Uncommonly, hematogenous spread of the disease may present as local infections in different organs.[610-14] Chest wall involvement (for example, cold abscess, rib involvement) in tuberculosis is a typical manifestation but in brucellosis is very unusual.[6] We did not find chest wall involvement (abscess, mass, etc) as the manifesting feature of brucellosis in the literature.

In our cases, smears were of no benefit because of nonspecific findings. Culture was positive in one case, surprisingly brucella melitensis was grown in pus culture from chest wall abscess, but serology was diagnostic in two other cases (although with delay in Case 3). In a study on 495 cases of brucellosis from India, in the absence of serologic tests, 88.7% of the patients had missed diagnosis.[7]
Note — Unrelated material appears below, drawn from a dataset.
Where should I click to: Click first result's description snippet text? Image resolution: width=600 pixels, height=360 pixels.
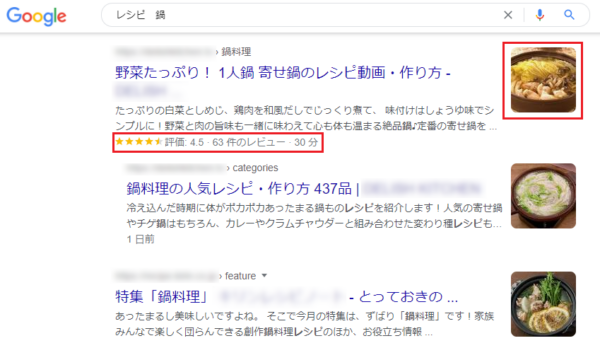pyautogui.click(x=306, y=118)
Despite years of research, the optimum therapeutic approach to brucellosis is not known well.[2] The recommendations of World Health Organization (WHO) expert on brucellosis are Tab. Rifampicin 600-900 mg and Cap. Doxycycline 200 mg daily for a minimum of 45 days in adults and in children, Tab. Rifampin should be substituted, with trimethoprim or sulfonamide as alternatives. Relapses can occur within 3–6 months of stopping therapy.[2] In our cases, no relapse was reported during follow-up.

CONCLUSION

It can be concluded that Brucellosis should be considered in the differential diagnosis of chest wall lesions especially in endemic areas. Repeated serologic tests for brucellosis could be useful in some unusual cases.

Finally, control of the disease in the animal reservoir, occupational precautions, and disinfection of dairy products, and other potentially contaminated products are among the methods for control of human brucellosis.[2]